In case the expression is a match, we take the expected and actual arguments, or the AST nodes that represent them, to be exact and wrap them into a different AST that represents the xUnit equivalent: Assert.Equal(expected, actual).

Not that crazy difficult. But now we have a tool that can convert a majority of tests from NUnit to xUnit automagically. And it not only converts the Assert expressions but the whole file. Nice!

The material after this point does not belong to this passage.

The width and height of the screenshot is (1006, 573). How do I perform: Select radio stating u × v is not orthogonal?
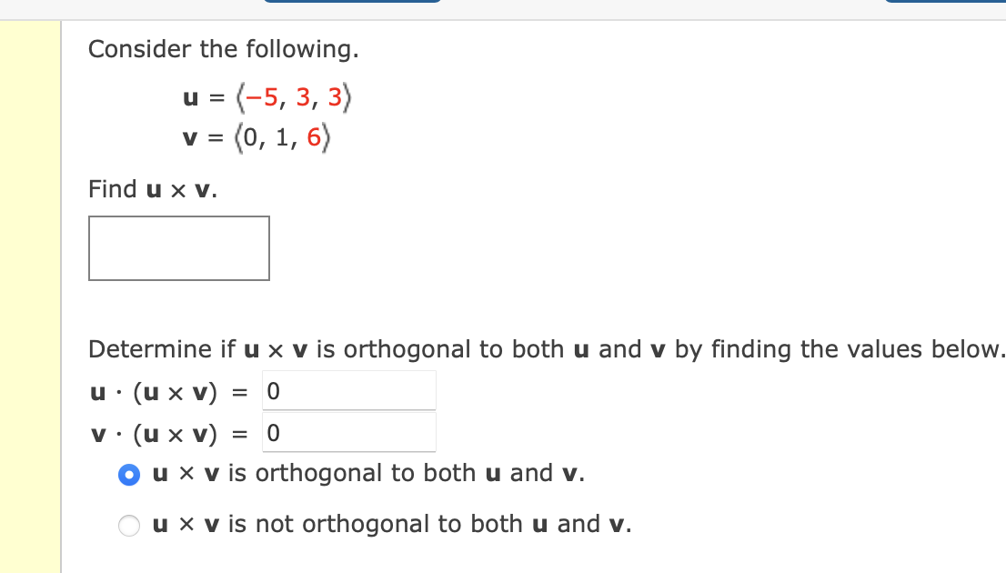pos(128,525)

The sucky part is that the matching code is very specific to the expression we're trying to convert. So if we have a few variations of the Assert it would take writing so much code for every case. It's gonna very quickly get out of control. Imagine just a few very simple variations:

Assert.That(actual, Is.True());
Assert.That(actual, Is.EqualTo(true));
Assert.That(actual, Is.False());
Assert.That(actual, Is.EqualTo(false));

To cover most common NUnit cases we'd have to write hundreds of those matching functions with very repetitive code. That would be a LOT of work. Can we do better? Yes, we can! I have an idea and I'll describe in the next post.

Conclusion

In only 175 lines of code we have a fully functional converter that does in a second what takes a lot of time to do by hand. Even though it's just a proof of concept and doesn't cover any significant amount of NUnit assertions, I was able to convert a few files with tests with almost no additional fixing.